Kesatuan simbiotik, sikap mental yang didasari dengan obsesi untuk memiliki bisa menjerumuskan manusia pada lubang sadisme dan masokisme. Masokisme adalah rasa gagal dalam upaya melawan kesadaran akan keterpisahan sehingga mengakibatkan subjek memilih untuk melarikan diri dan menjadi bagian dari diri orang lain yang mampu mengendalikan, mengarahkan, dan melindunginya. Masokisme mewujud dalam bentuk membiarkan diri dihina, dieksploitasi, dan disakiti. Sedangkan, sadisme, menurut Fromm, adalah rasa gagal dalam upaya melawan kesadaran akan keterpisahan sehingga membuatnya memilih menjadikan orang lain sebagai bagian dari dirinya, dengan demikian ia dapat mengukuhkan kembali dirinya. Sadisme mewujud dalam bentuk memerintah, mengeksploitasi, menyakiti, menghina. Sekilas memang tak ada bedanya. Namun keduanya sama-sama dikuasai oleh motif yang sama, yakni peleburan diri tanpa integritas.
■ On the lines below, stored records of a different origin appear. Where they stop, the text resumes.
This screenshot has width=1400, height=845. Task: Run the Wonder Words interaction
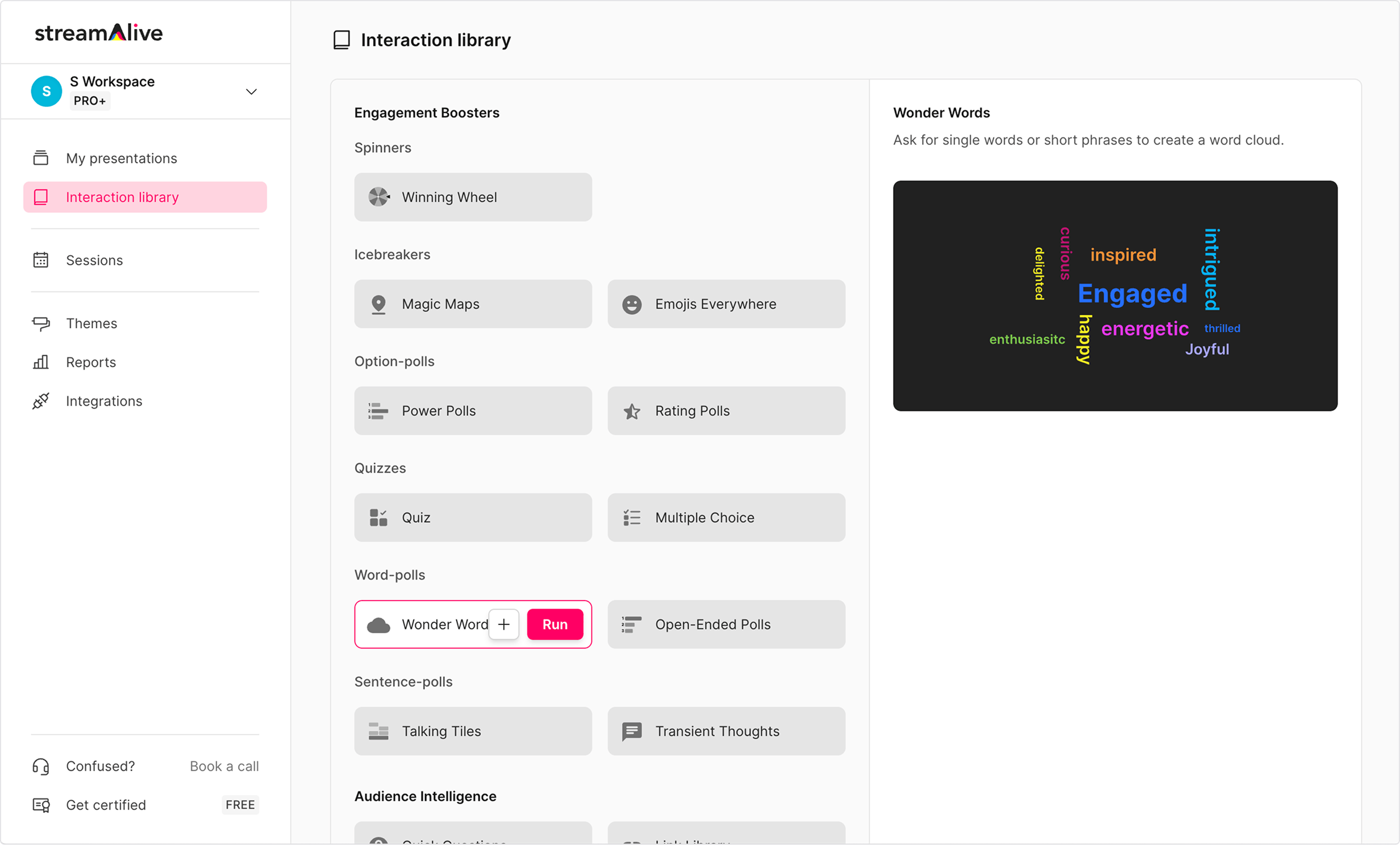[x=555, y=625]
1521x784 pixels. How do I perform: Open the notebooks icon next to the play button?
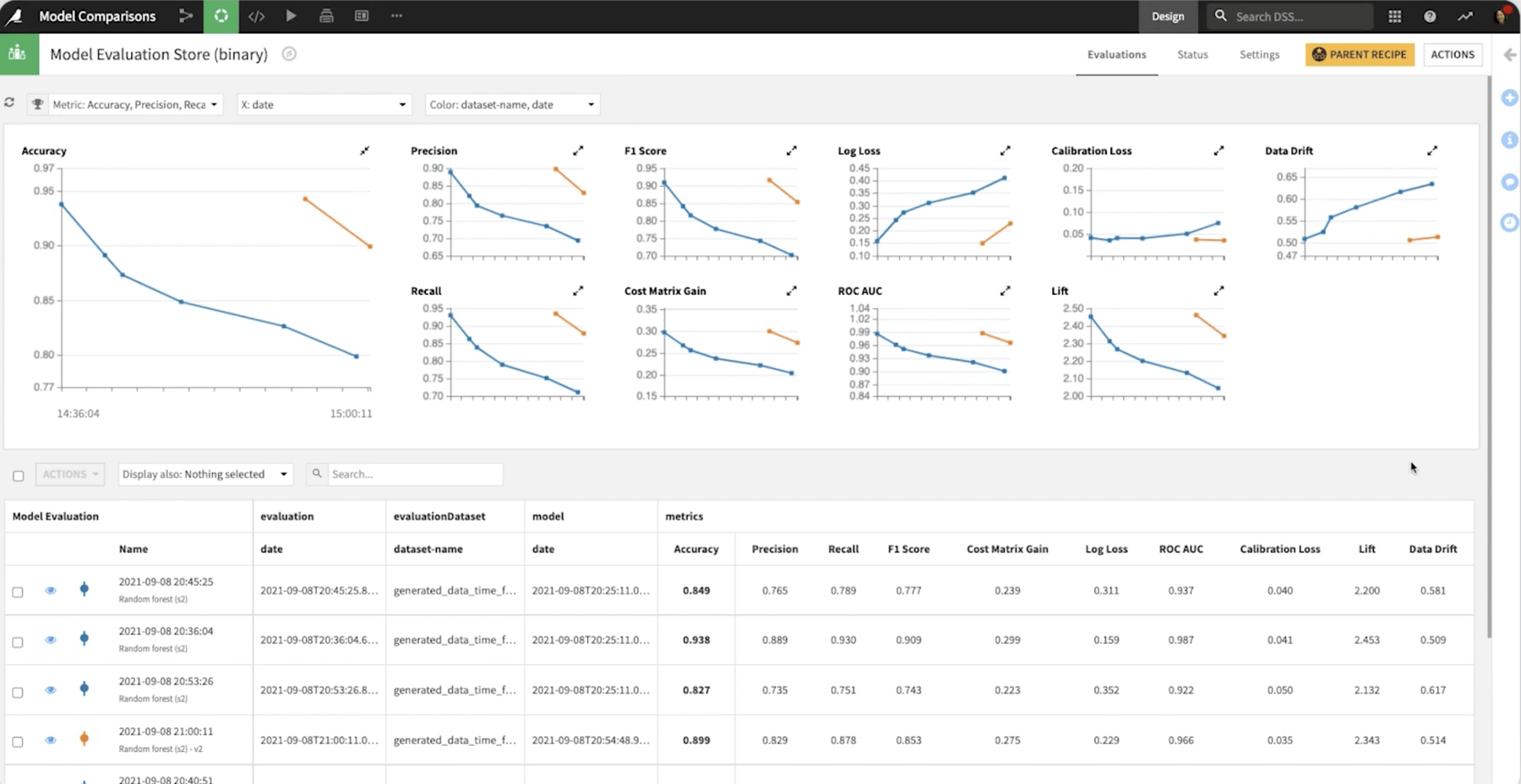point(326,16)
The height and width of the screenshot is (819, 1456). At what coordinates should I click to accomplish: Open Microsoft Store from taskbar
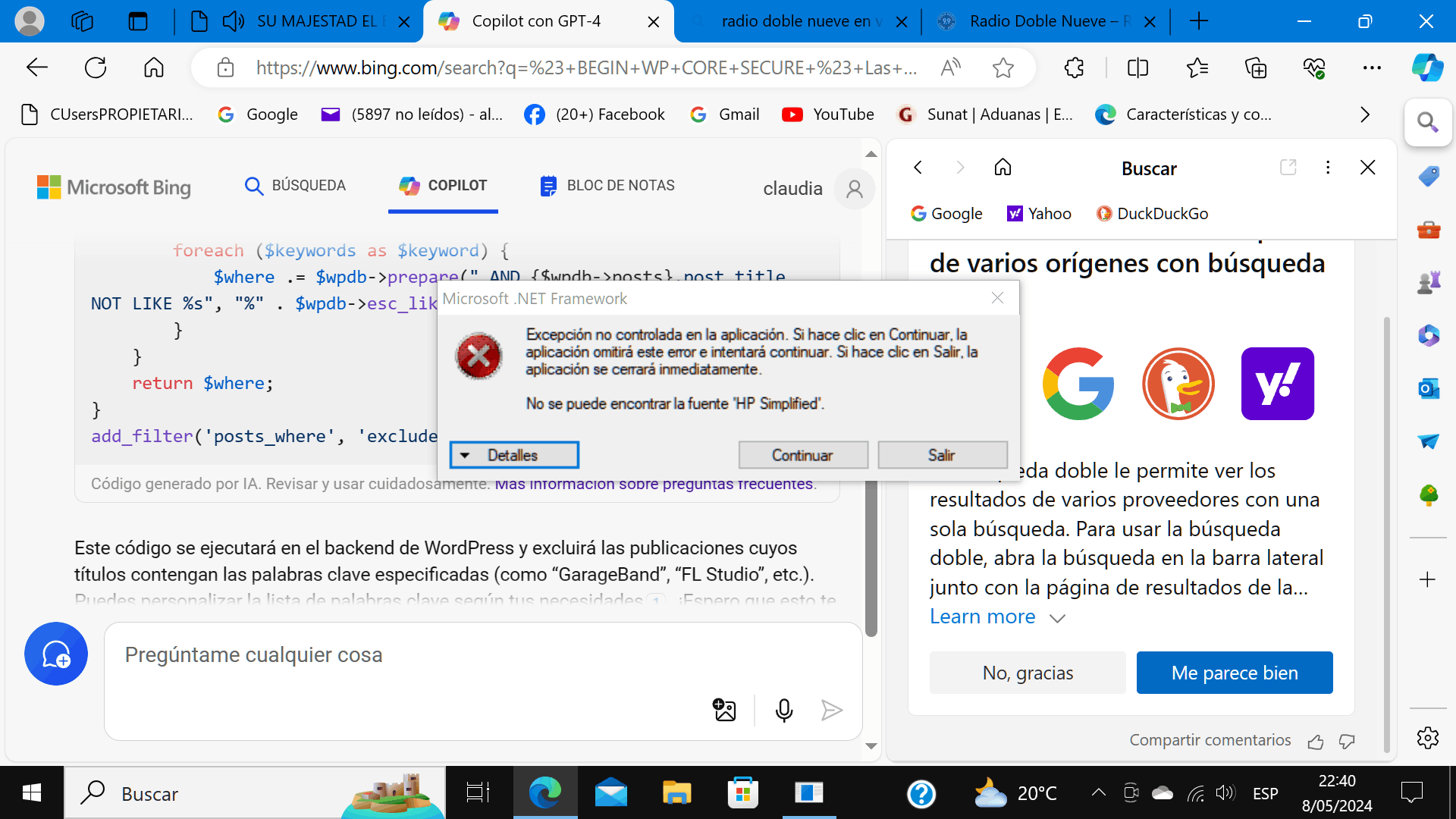coord(742,793)
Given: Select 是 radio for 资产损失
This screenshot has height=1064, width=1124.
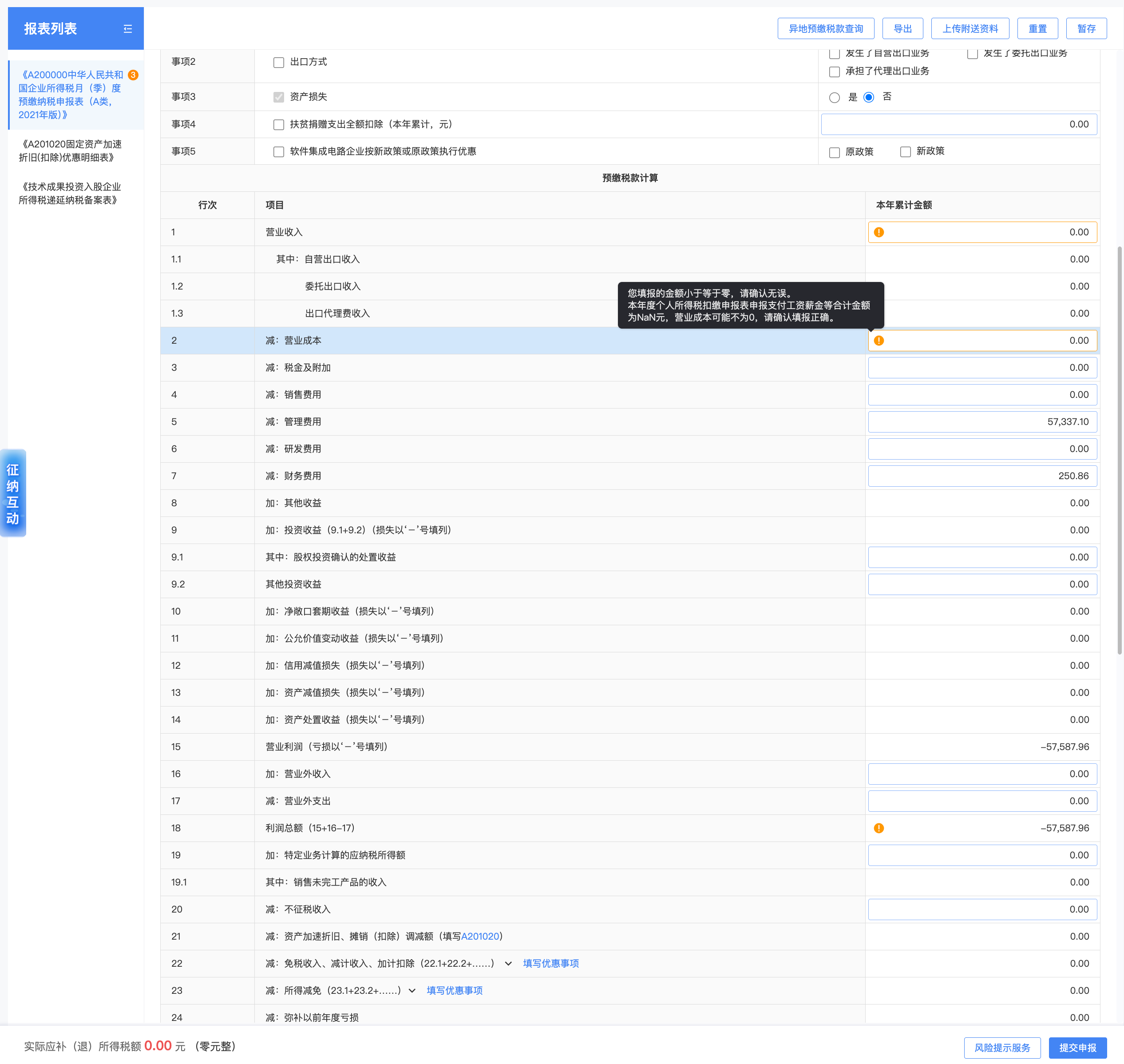Looking at the screenshot, I should pos(835,98).
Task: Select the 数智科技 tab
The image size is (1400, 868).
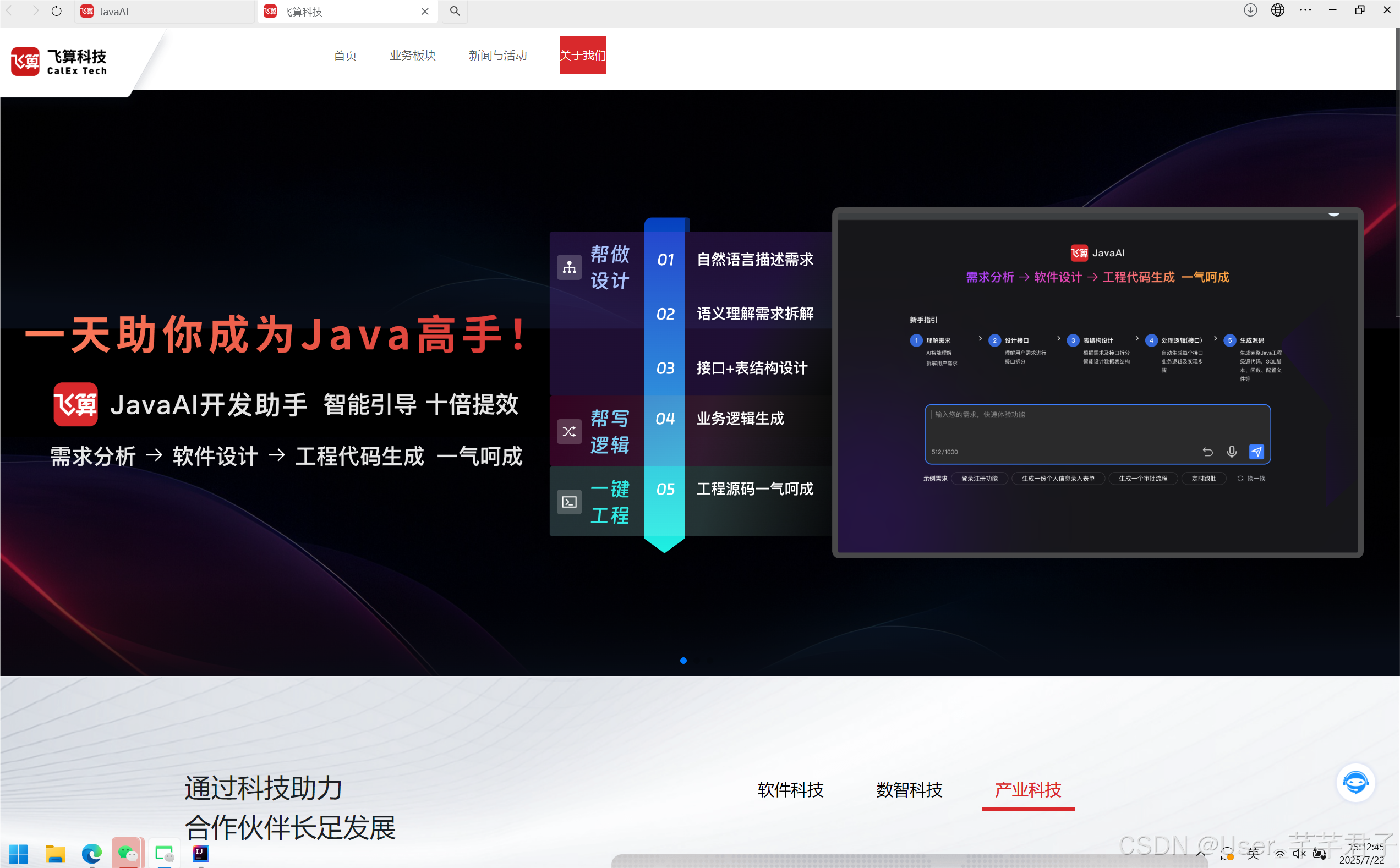Action: (x=909, y=789)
Patologi mencintai tersebut berakar dari anggapan bahwa cinta seolah-olah berhubungan dengan result yang dapat dinikmati, bukan sebagai kemampuan diri untuk terus menerus berproses. Pribadi yang menanggapi pengalaman mencintai sebagai suatu momen perolehan, ia menjadi mudah terserap ke dalam diri orang yang dicintainya, karena cinta diperlakukan seperti sebuah objek yang dihasrati. Berbeda lagi jikalau ketika pengalaman mencintai ditanggapi sebagai upaya memahami terus-menerus orang yang dicintai dalam rangka mencapai taraf persekutuan objektif: mencintai didasari kesadaran bahwa hanya dengan memberikan sesuatu yang berharga kepada orang yang dicintai yang akan menjadikan orang waspada terhadap setiap kemungkinan yang akan terjadi. Karena itulah, pengalaman mencintai yang terakhir ini akan lebih tepat bila digambarkan sebagai  standing in love, berdiri atau waspada karena cinta, ketimbang momen falling in love, terjatuh karena cinta. Kemampuan tersebut harus mewujud dalam kemampuan mengandaikan sesuatu yang disadari, bukan tidak disadari atau bahkan dikendalikan. Pun, mewujud dengan tindak memberi, bukan menerima.
Bagi Fromm, laku memberi dalam cinta bukan berarti ia mengorbankan, bentuk pengorbanan yang ditujukan agar mendapatkan imbalan. Bahkan,  sampai menyangkutkan hal ini dengan adagium “tangan di atas lebih baik dari tangan di bawah” tentang memberi yang diartikan sebagai pengorbanan.
Memberi adalah bentuk ekspresi tertinggi dari potensi yang ada dalam diri mereka, sebagai manusia.  Dalam hal ini, individu memberikan apa yang hidup dalam dirinya, seperti pemahaman, kegembiraan, pengetahuan, kesedihan, dan apa-apa yang termanifestasi dalam dirinya. Memberi, nantinya akan mewujud sebagai sebuah ungkapan terima kasih. Maka dari itu, bagi Fromm, cinta yang matang adalah bentuk kesatuan dengan seseorang di bawah kondisi saling tetap mempertahankan integritas dan individualitas masing-masing, atau ia menegaskannya dengan ungkapan fenomena di mana dua sosok menjadi satu namun keduanya tetap memiliki kedirian masing-masing (become one and yet remains two).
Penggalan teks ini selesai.